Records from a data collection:
########
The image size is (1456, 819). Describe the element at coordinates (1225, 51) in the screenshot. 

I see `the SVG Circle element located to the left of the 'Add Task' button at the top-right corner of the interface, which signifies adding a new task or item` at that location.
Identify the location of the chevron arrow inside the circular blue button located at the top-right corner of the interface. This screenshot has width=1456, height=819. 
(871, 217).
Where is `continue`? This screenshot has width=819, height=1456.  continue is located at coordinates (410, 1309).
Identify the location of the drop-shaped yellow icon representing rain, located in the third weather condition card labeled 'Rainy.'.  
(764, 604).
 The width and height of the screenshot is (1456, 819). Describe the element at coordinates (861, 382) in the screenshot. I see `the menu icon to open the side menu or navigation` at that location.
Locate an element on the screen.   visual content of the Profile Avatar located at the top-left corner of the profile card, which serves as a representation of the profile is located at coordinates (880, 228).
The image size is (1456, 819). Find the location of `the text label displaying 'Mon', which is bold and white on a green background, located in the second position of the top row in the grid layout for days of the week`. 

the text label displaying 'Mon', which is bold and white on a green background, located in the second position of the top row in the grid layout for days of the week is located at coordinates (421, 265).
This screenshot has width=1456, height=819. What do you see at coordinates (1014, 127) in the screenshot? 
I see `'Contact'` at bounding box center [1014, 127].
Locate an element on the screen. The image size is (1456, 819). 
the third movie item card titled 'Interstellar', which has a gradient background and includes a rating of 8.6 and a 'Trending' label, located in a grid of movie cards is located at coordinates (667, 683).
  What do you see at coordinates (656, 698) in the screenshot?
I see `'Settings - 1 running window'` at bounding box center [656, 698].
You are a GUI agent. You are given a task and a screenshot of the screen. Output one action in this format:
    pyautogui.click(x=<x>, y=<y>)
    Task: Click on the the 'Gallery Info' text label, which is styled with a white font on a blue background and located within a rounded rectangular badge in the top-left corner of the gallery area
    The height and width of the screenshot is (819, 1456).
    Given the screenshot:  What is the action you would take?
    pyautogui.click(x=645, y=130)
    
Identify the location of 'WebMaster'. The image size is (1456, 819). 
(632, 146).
########
Task brief: Transcribe every one of the items above word for word, reproducing each line without any change.

Answer to this task:
The image size is (1456, 819). Describe the element at coordinates (1225, 51) in the screenshot. 

I see `the SVG Circle element located to the left of the 'Add Task' button at the top-right corner of the interface, which signifies adding a new task or item` at that location.
Identify the location of the chevron arrow inside the circular blue button located at the top-right corner of the interface. This screenshot has width=1456, height=819. 
(871, 217).
Where is `continue`? This screenshot has width=819, height=1456.  continue is located at coordinates (410, 1309).
Identify the location of the drop-shaped yellow icon representing rain, located in the third weather condition card labeled 'Rainy.'.  
(764, 604).
 The width and height of the screenshot is (1456, 819). Describe the element at coordinates (861, 382) in the screenshot. I see `the menu icon to open the side menu or navigation` at that location.
Locate an element on the screen.   visual content of the Profile Avatar located at the top-left corner of the profile card, which serves as a representation of the profile is located at coordinates (880, 228).
The image size is (1456, 819). Find the location of `the text label displaying 'Mon', which is bold and white on a green background, located in the second position of the top row in the grid layout for days of the week`. 

the text label displaying 'Mon', which is bold and white on a green background, located in the second position of the top row in the grid layout for days of the week is located at coordinates (421, 265).
This screenshot has width=1456, height=819. What do you see at coordinates (1014, 127) in the screenshot? 
I see `'Contact'` at bounding box center [1014, 127].
Locate an element on the screen. The image size is (1456, 819). 
the third movie item card titled 'Interstellar', which has a gradient background and includes a rating of 8.6 and a 'Trending' label, located in a grid of movie cards is located at coordinates (667, 683).
  What do you see at coordinates (656, 698) in the screenshot?
I see `'Settings - 1 running window'` at bounding box center [656, 698].
You are a GUI agent. You are given a task and a screenshot of the screen. Output one action in this format:
    pyautogui.click(x=<x>, y=<y>)
    Task: Click on the the 'Gallery Info' text label, which is styled with a white font on a blue background and located within a rounded rectangular badge in the top-left corner of the gallery area
    The height and width of the screenshot is (819, 1456).
    Given the screenshot:  What is the action you would take?
    pyautogui.click(x=645, y=130)
    
Identify the location of 'WebMaster'. The image size is (1456, 819). 
(632, 146).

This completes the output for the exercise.